And last but not least, kube-state-metrics which collects information about Kubernetes objects themselves as they are accessible from the API. Find more information on what kind of metrics kube-state-metrics exposes in its repository.

apiVersion: extensions/v1beta1
kind: Deployment
metadata:
  name: kube-state-metrics
spec:
  replicas: 2
  template:
    metadata:
      labels:
        app: kube-state-metrics
    spec:
      serviceAccountName: kube-state-metrics
      containers:
      - name: kube-state-metrics
        image: quay.io/coreos/kube-state-metrics:v0.5.0
        ports:
        - name: metrics
          containerPort: 8080
        resources:
          requests:
            memory: 100Mi
            cpu: 100m
          limits:
            memory: 200Mi
            cpu: 200m

Make sure that the ServiceAccount called kube-state-metrics exists and if using RBAC, is bound to the correct role. See the kube-state-metrics repository for RBAC requirements.

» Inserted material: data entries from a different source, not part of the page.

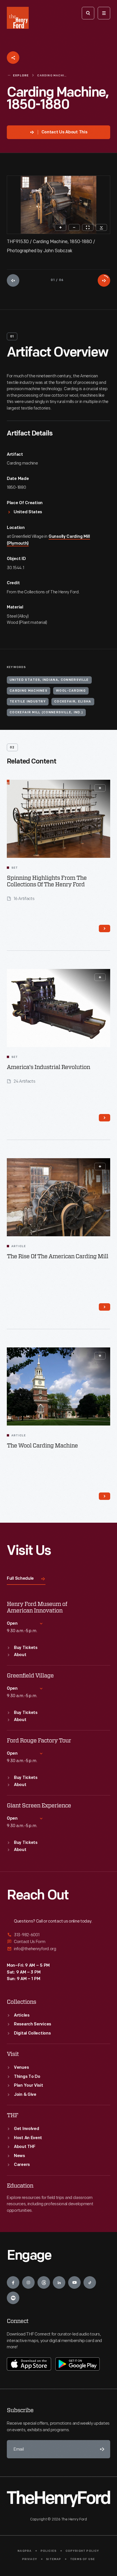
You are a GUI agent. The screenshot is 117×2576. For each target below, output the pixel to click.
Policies (49, 2551)
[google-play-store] (77, 2364)
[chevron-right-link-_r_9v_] (104, 1307)
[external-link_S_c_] (58, 1948)
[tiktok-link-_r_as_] (89, 2282)
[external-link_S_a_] (58, 1935)
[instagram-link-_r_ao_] (28, 2282)
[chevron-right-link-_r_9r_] (104, 928)
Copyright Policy (82, 2551)
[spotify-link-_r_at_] (13, 2298)
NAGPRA (25, 2551)
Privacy (29, 2559)
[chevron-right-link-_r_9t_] (104, 1117)
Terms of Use (82, 2559)
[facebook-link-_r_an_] (13, 2282)
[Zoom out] (74, 227)
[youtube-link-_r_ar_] (74, 2282)
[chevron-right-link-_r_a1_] (104, 1496)
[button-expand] (100, 788)
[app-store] (29, 2364)
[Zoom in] (60, 227)
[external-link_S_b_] (58, 1941)
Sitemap (53, 2559)
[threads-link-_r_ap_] (43, 2282)
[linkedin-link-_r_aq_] (59, 2282)
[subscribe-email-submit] (101, 2449)
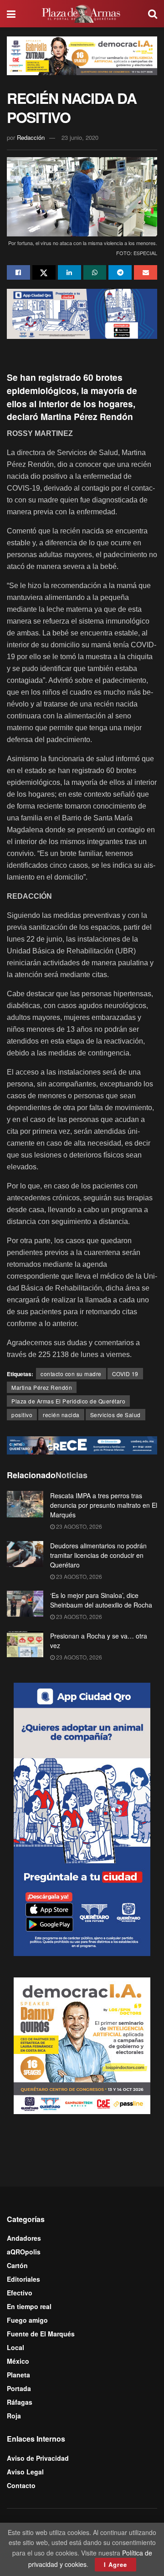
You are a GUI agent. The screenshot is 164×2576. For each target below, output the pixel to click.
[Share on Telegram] (120, 272)
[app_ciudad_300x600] (82, 1818)
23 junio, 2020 (80, 137)
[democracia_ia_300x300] (82, 2044)
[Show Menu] (11, 13)
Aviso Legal (25, 2471)
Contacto (21, 2485)
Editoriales (23, 2279)
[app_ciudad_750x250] (82, 312)
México (18, 2361)
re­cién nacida (61, 1415)
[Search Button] (152, 14)
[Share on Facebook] (18, 272)
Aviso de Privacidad (38, 2458)
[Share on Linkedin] (69, 272)
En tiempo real (29, 2306)
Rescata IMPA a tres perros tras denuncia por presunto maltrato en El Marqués (103, 1505)
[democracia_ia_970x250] (82, 54)
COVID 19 (125, 1374)
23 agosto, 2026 (78, 1526)
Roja (14, 2415)
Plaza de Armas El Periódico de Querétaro (68, 1401)
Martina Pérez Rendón (41, 1387)
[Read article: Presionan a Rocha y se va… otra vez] (25, 1644)
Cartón (17, 2265)
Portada (19, 2388)
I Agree (115, 2564)
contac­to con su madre (71, 1374)
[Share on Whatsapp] (95, 272)
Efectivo (19, 2292)
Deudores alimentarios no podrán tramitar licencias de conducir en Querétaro (98, 1555)
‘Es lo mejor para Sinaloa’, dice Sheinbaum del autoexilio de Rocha (101, 1600)
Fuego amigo (27, 2320)
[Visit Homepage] (82, 14)
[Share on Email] (145, 272)
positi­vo (21, 1415)
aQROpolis (24, 2251)
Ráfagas (19, 2402)
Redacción (31, 137)
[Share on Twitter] (44, 272)
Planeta (18, 2374)
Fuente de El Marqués (41, 2333)
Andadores (24, 2238)
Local (15, 2347)
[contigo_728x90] (82, 1444)
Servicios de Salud (115, 1415)
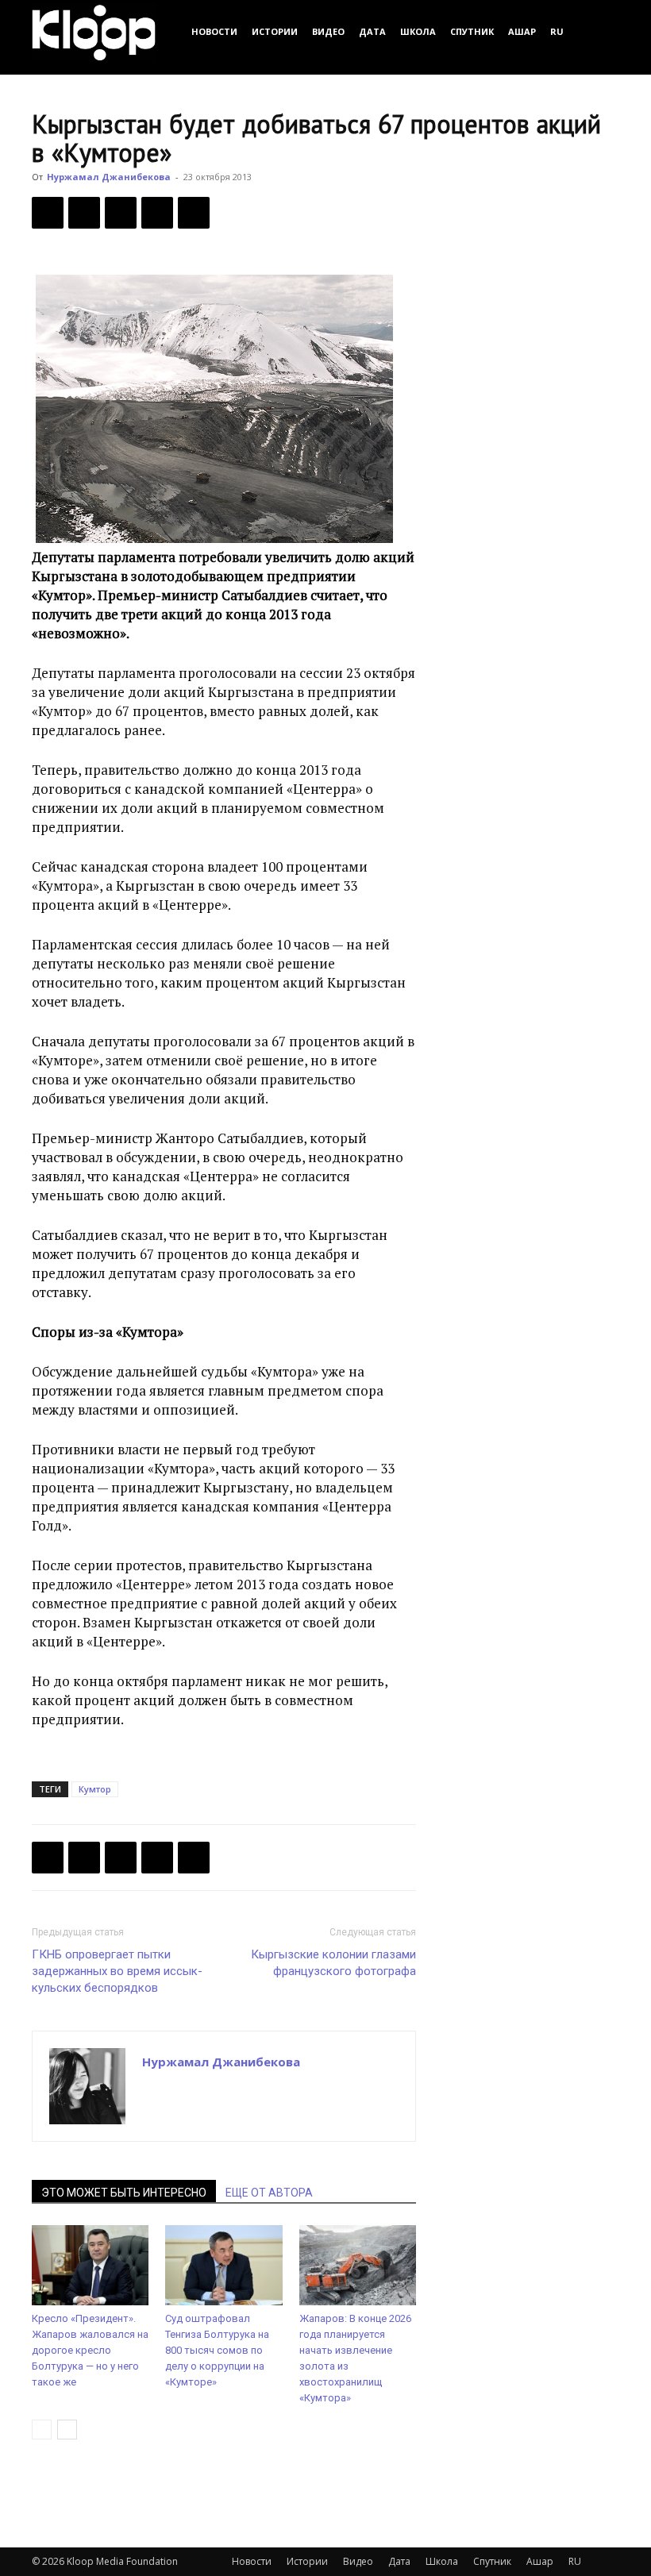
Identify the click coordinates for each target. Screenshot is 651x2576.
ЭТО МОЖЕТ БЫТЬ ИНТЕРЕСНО (123, 2192)
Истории (275, 31)
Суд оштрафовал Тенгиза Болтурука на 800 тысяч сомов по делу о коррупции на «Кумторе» (217, 2350)
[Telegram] (157, 213)
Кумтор (95, 1789)
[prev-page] (42, 2429)
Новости (214, 31)
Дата (372, 31)
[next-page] (67, 2429)
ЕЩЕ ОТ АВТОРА (269, 2192)
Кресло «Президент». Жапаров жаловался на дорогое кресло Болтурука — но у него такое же (90, 2350)
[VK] (121, 213)
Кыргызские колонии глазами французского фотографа (333, 1962)
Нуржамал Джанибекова (109, 177)
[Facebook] (48, 213)
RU (557, 31)
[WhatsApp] (194, 213)
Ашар (522, 31)
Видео (328, 31)
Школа (418, 31)
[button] (600, 31)
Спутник (472, 31)
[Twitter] (84, 213)
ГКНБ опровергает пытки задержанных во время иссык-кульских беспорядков (117, 1971)
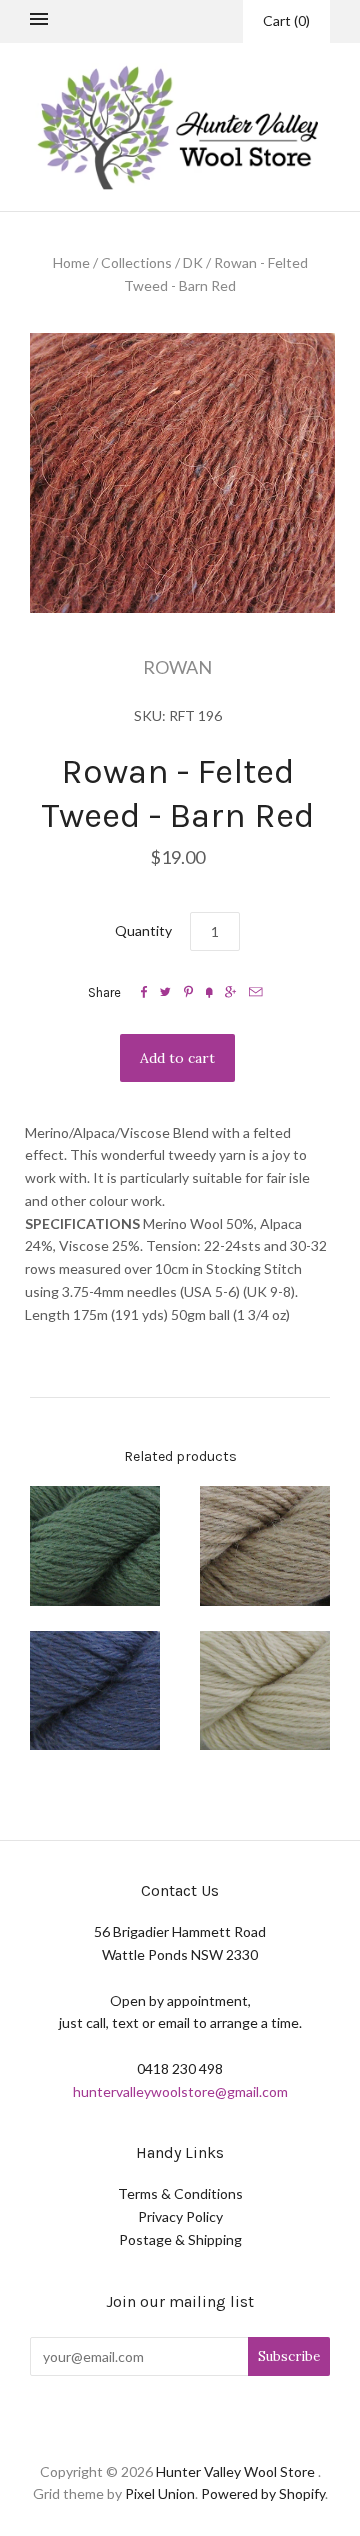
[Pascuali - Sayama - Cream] (265, 1546)
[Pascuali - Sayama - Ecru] (265, 1691)
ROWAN (177, 667)
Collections (136, 262)
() (286, 20)
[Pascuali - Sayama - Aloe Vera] (95, 1546)
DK (193, 262)
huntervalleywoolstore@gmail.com (180, 2091)
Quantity (143, 930)
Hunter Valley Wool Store (235, 2471)
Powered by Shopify (263, 2493)
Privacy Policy (180, 2216)
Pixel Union (160, 2493)
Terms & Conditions (180, 2193)
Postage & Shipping (180, 2239)
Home (71, 262)
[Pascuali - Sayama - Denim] (95, 1691)
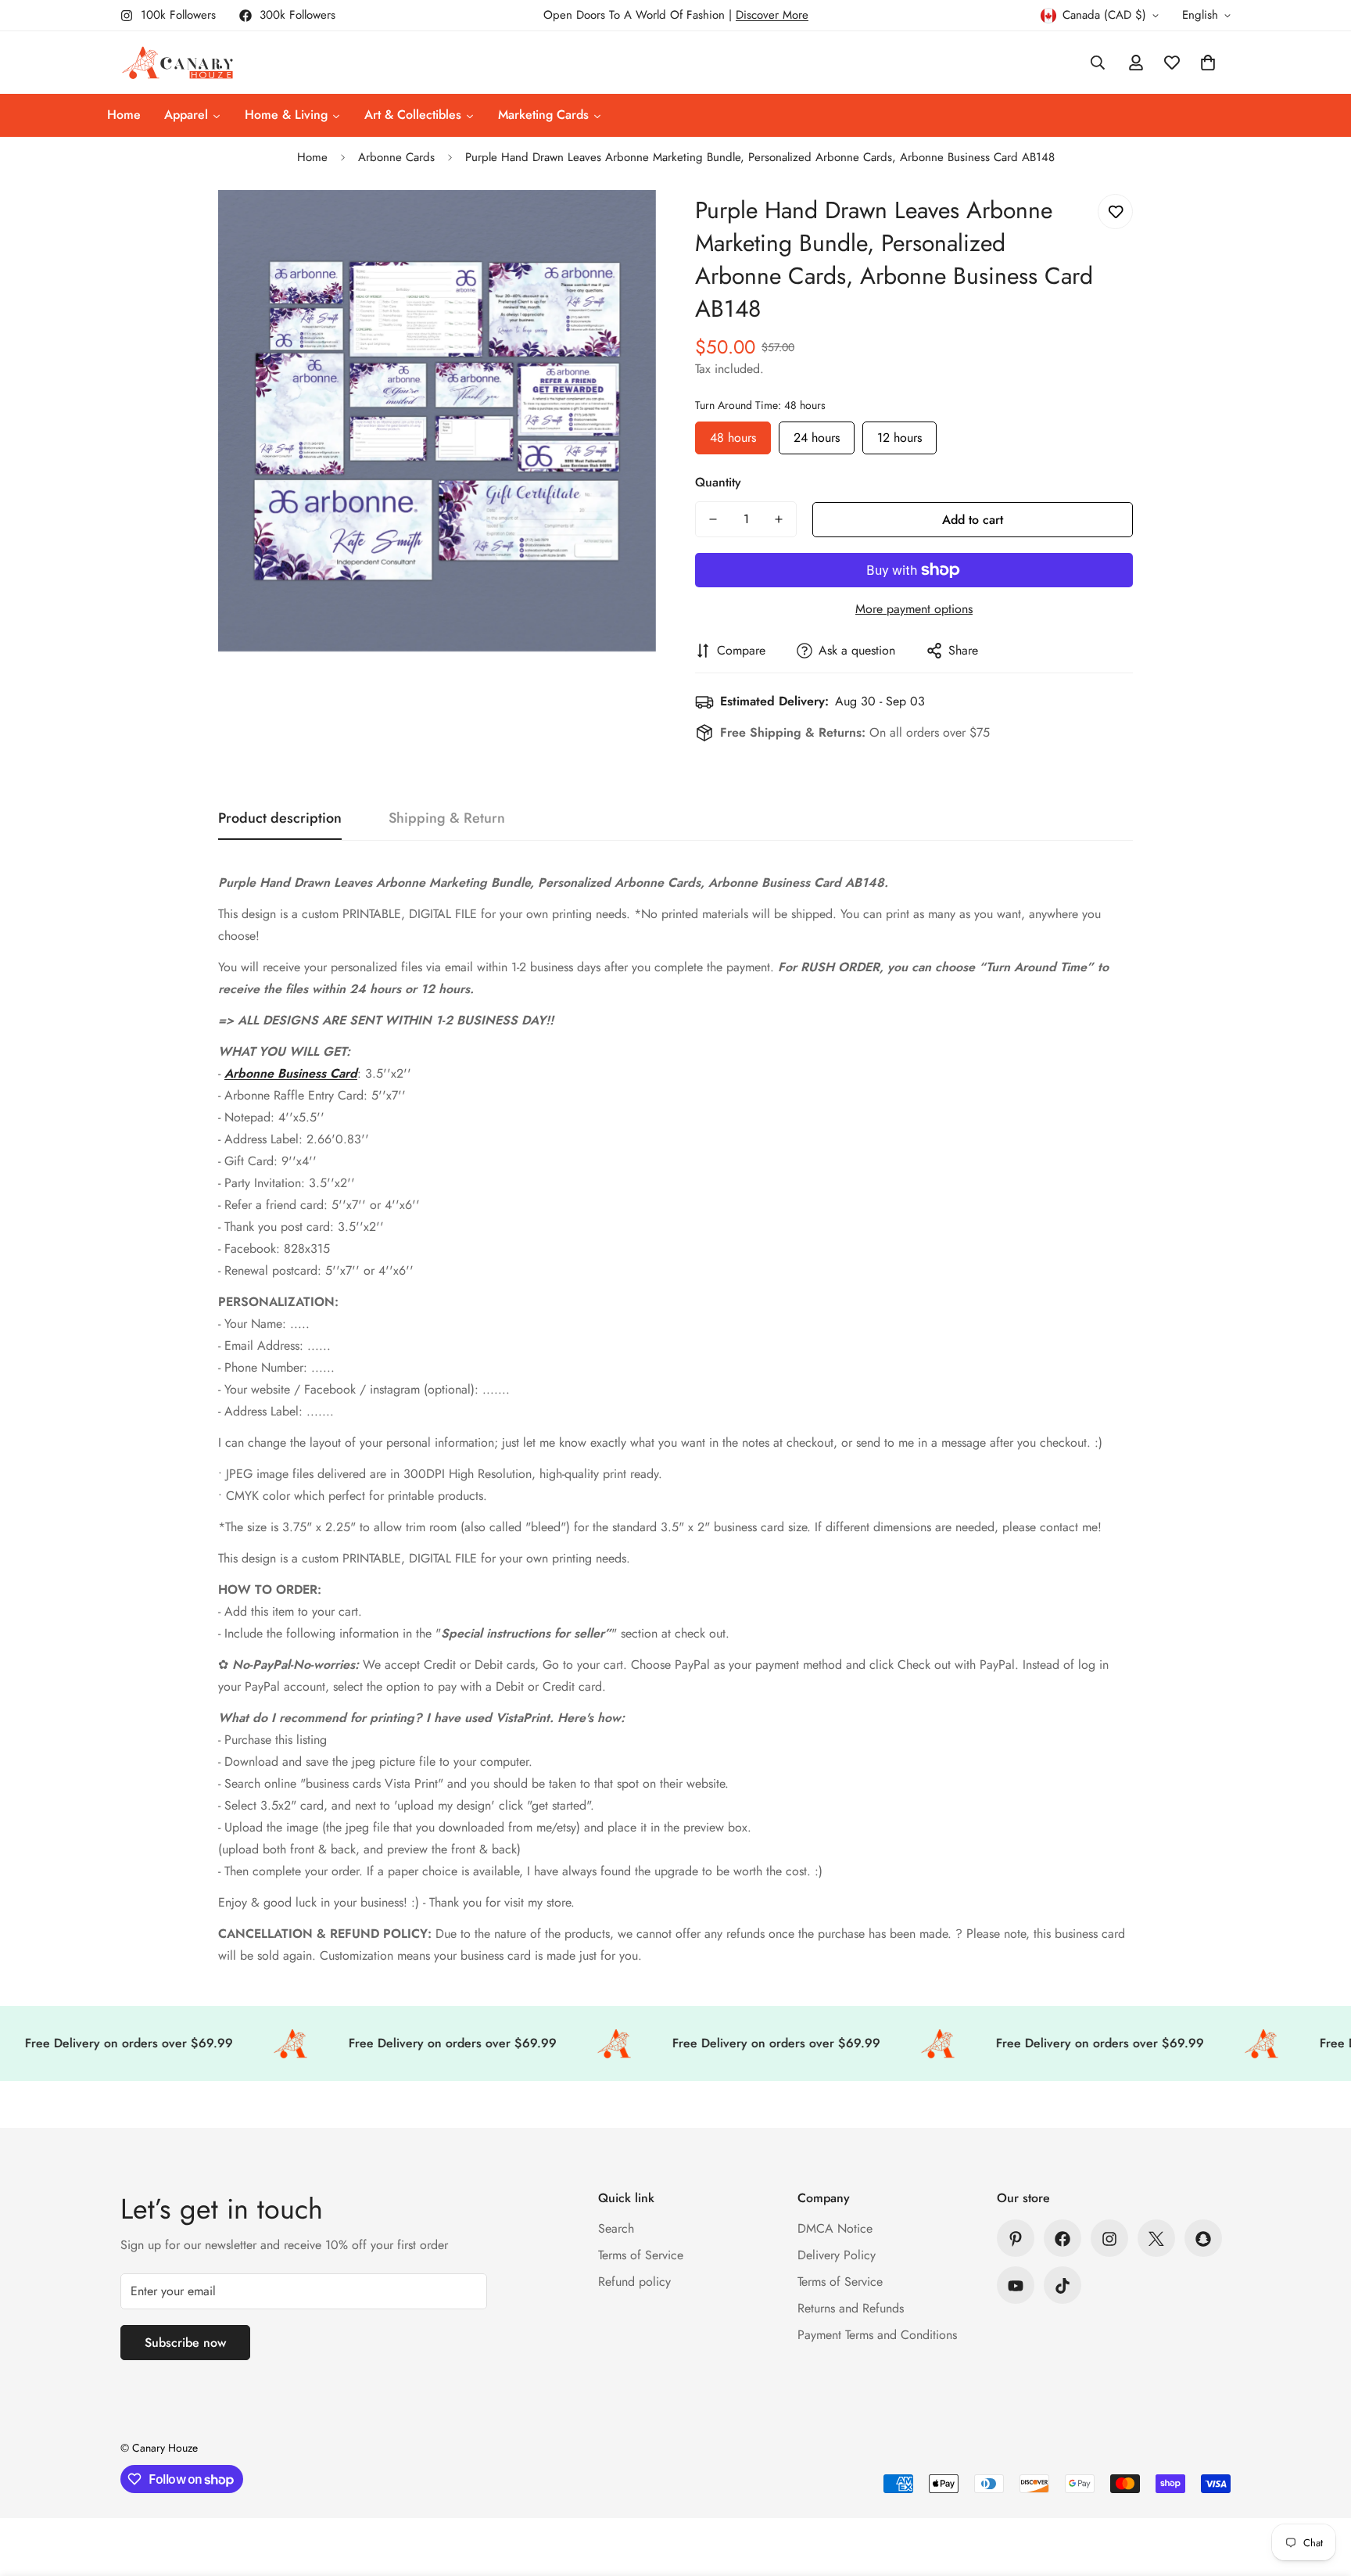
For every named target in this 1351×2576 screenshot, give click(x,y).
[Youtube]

And the respective Service manifest:

apiVersion: v1
kind: Service
metadata:
  labels:
    app: kube-state-metrics
    k8s-app: kube-state-metrics
  name: kube-state-metrics
spec:
  ports:
  - name: http-metrics
    port: 8080
    targetPort: metrics
    protocol: TCP
  selector:
    app: kube-state-metrics

Setup Monitoring

Once all the steps in the previous section have been taken there should be Endpoints objects containing the IPs of all of the above mentioned Kubernetes components. Now to setup the actual Prometheus and Alertmanager clusters. This manifest assumes that the Alertmanager cluster will be deployed in the monitoring namespace.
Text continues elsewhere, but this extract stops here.